*DIRECTION 1*.
Answer these questions about the social media passage, one line each:
(a) Which two parties did the tweet's movement force to respond?
(b) What three factors does the passage say the shift was predicated by?
(c) Whose attention have grandparents brought with them, according to the passage?
*DIRECTION 2*.
Write the next paragraph of the social media passage, following on from its final sentence.

*GIVEN TEXT*.
# # # # # # #

There are many things that stand out about it, a subject, an object, an action, that while incredulous, millions of young people immediately relate to, carried along by a fair amount of shock and awe. Pretty standard fare. What no one, not even our newsroom could have anticipated was how quickly this one tweet would snowball into a movement that would force political aspirants to weigh in on the issue, and the Nigerian Police to react.

Social media has become ubiquitous to our modern life. So much so that after damning and cursing social media sharing for nearly a decade, our octogenarian grandparents have become its biggest proponents, championing inaccurate Whatsapp broadcasts and resharing content that reaches them with the same enthusiasm they would pass on newspaper articles. This quantum shift has been predicated by three factors things; ease of communication, ease of sharing and the promise of community. With each progressive upgrade, technology companies streamline their social media products to work on us on a molecular level, to become so seamlessly integrated into our lives and our value systems that we can scarcely function without them. It has taken our grandparents a while to join the herd, but now they have and they have brought with them, the attention of government, business and social corporations eager to carve a piece of the attention pie for themselves.

# # # # # # #

*RECORDS SHOWN*.
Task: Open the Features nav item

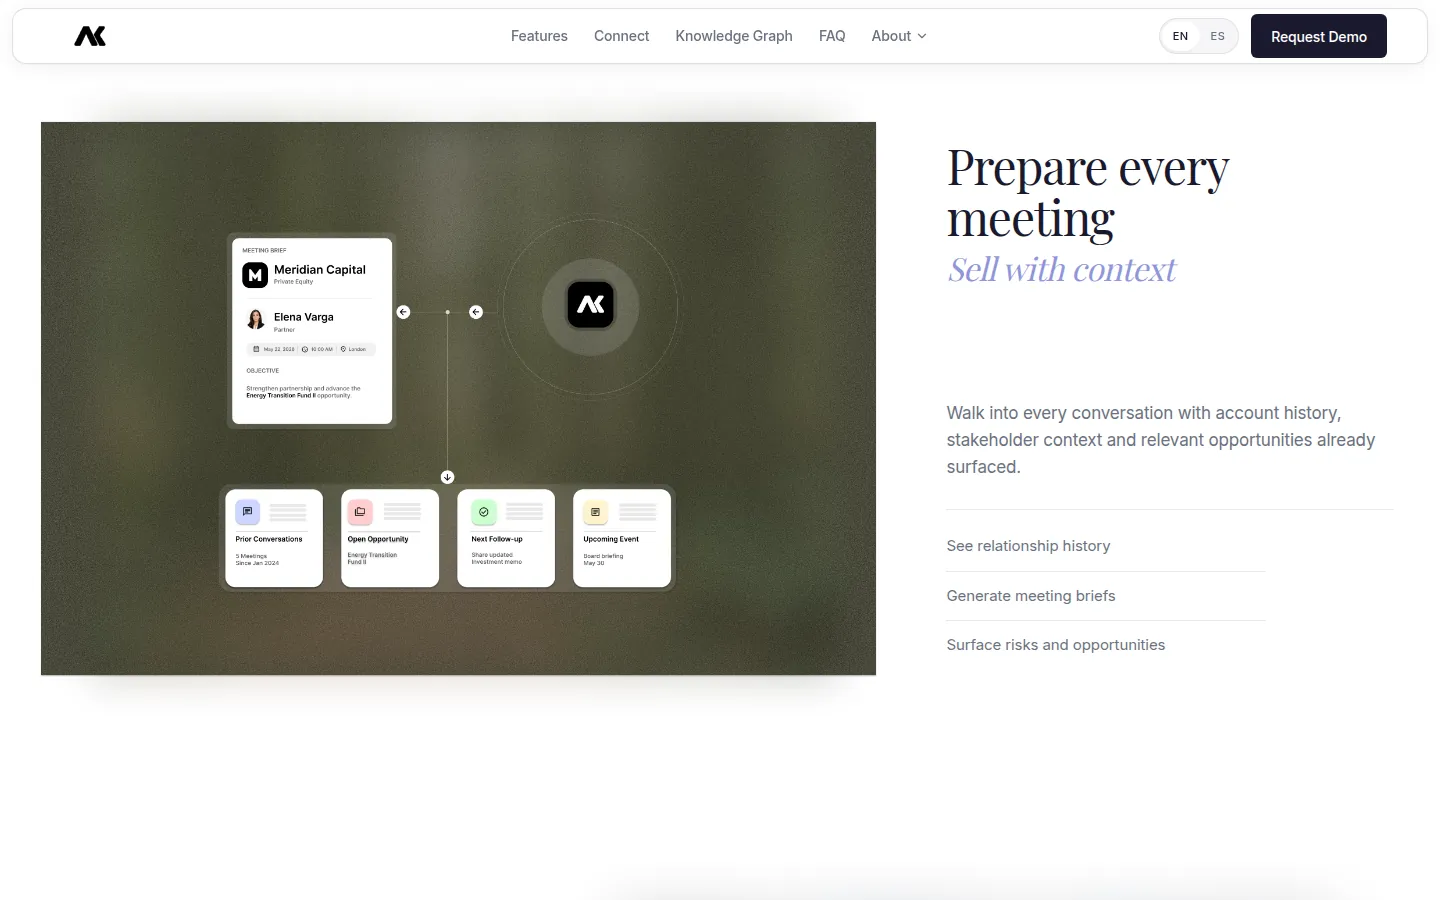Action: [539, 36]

# # # # # # #

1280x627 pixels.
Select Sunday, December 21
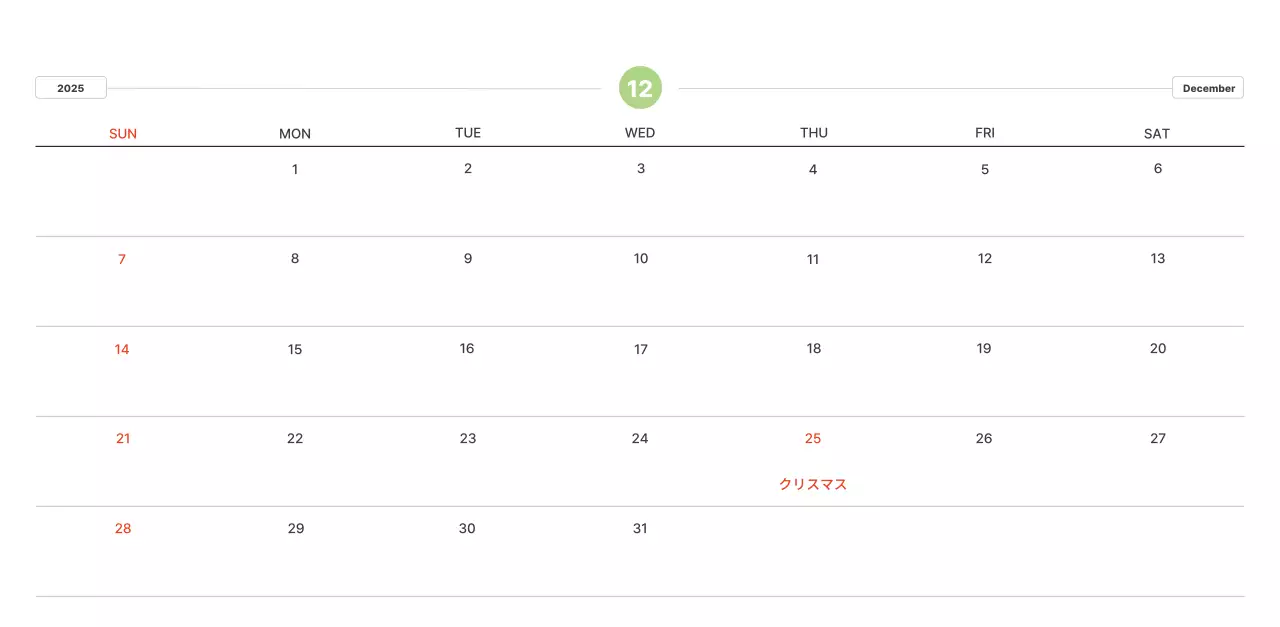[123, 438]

# # # # # # #

*EXERCISE ANSWER 1*.
(a) Political aspirants, who had to weigh in on the issue, and the Nigerian Police, who had to react.
(b) Ease of communication, ease of sharing and the promise of community.
(c) The attention of government, business and social corporations eager to carve a piece of the attention pie for themselves.

*EXERCISE ANSWER 2*.
The extent to which social media has infiltrated the everyday lives of Nigerians became apparent during the 2015 elections. What originally started as a trickle of tweets from influencers quickly grew into a tidal wave of Twitter bots spewing propaganda about the two main presidential candidates (then president Goodluck Jonathan of the Peoples Democratic Party (PDP), and General Muhammadu Buhari of the All Progressives Congress (APC)). At some point there were thousands of accounts created for the sole purpose of pushing political rhetoric. Political analysts like Mukhtar Alexander Dan’Iyan, known on social media as AyeDee and Ayobami Ayolowo known as Ayourb rose to political prominence on the strength of their social media presence and unrelenting political rhetoric. The elections were monitored on social media with many independent observers either live-tweeting proceedings or sharing videos on Facebook or Instagram. By the end of the elections, millions of tweets had gone out, each one subtly influencing the eventual outcome of the events. Because of the outsize effect of social media around that cycle, the Federal Government created active social media presences for all its important persons and offices and has taken to routinely disseminating information real time on Twitter-Facebook before they use traditional channels.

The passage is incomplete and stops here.